Supplied passage.
========

Now we move forward, and you and I can’t perceive other addictions as clearly. You and I could be sitting across a table from each other, looking at our phones, and you or I could be a day away from killing ourselves because we just lost everything through some kind of online gaming app, or you get so deep into conspiracy that you act in a bizarre way that might lead you to the end sooner than you should get there.

To me, the further I get away from the song, the more I see that message laced in.

And this ended up being a favourite from the new album – is it one you think you’ll enjoy playing live, too?

It may not get played live, because it requires either an extra guitar on the road or a minute and a half to retune everything. But it was the bonus song for me, because everything had been recorded with the band, the band went away, then this song appeared, and I had to record it. So I had to do everything on it. I didn’t see it coming.

========

Input data.
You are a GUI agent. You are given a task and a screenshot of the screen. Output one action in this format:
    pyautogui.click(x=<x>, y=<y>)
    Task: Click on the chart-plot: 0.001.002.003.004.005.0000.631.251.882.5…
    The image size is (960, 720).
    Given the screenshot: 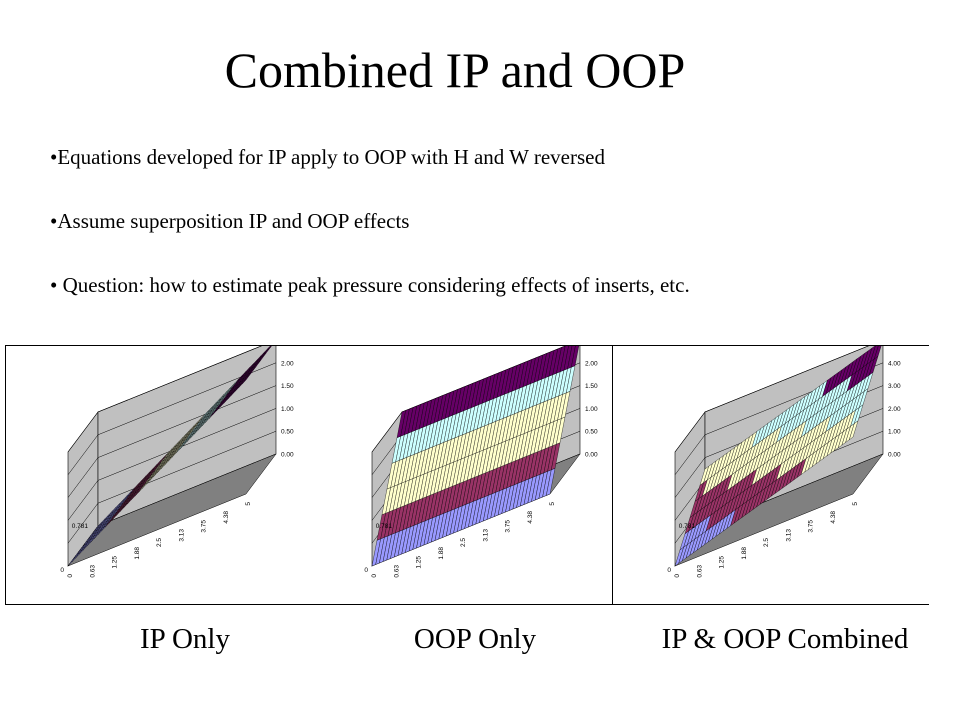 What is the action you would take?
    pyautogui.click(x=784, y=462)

========

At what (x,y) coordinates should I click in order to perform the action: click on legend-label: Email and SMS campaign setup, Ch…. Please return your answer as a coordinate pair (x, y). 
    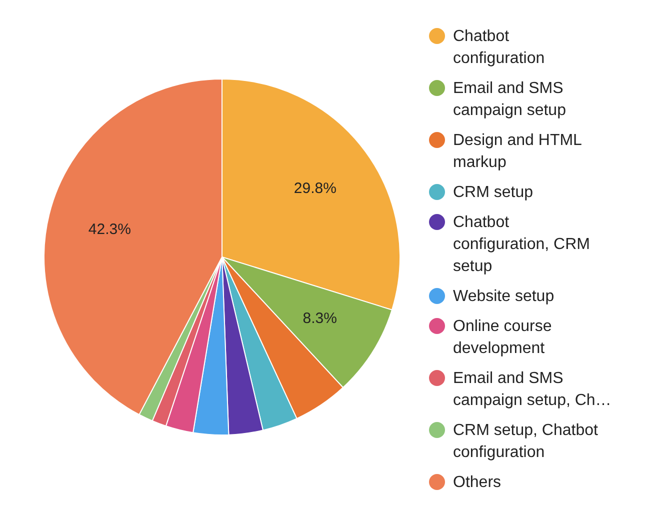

========

Required work.
Repeat the part of the interview passage above, starting with "And this ended" and going on through "see it coming.".

Exercise answer.
And this ended up being a favourite from the new album – is it one you think you’ll enjoy playing live, too?

It may not get played live, because it requires either an extra guitar on the road or a minute and a half to retune everything. But it was the bonus song for me, because everything had been recorded with the band, the band went away, then this song appeared, and I had to record it. So I had to do everything on it. I didn’t see it coming.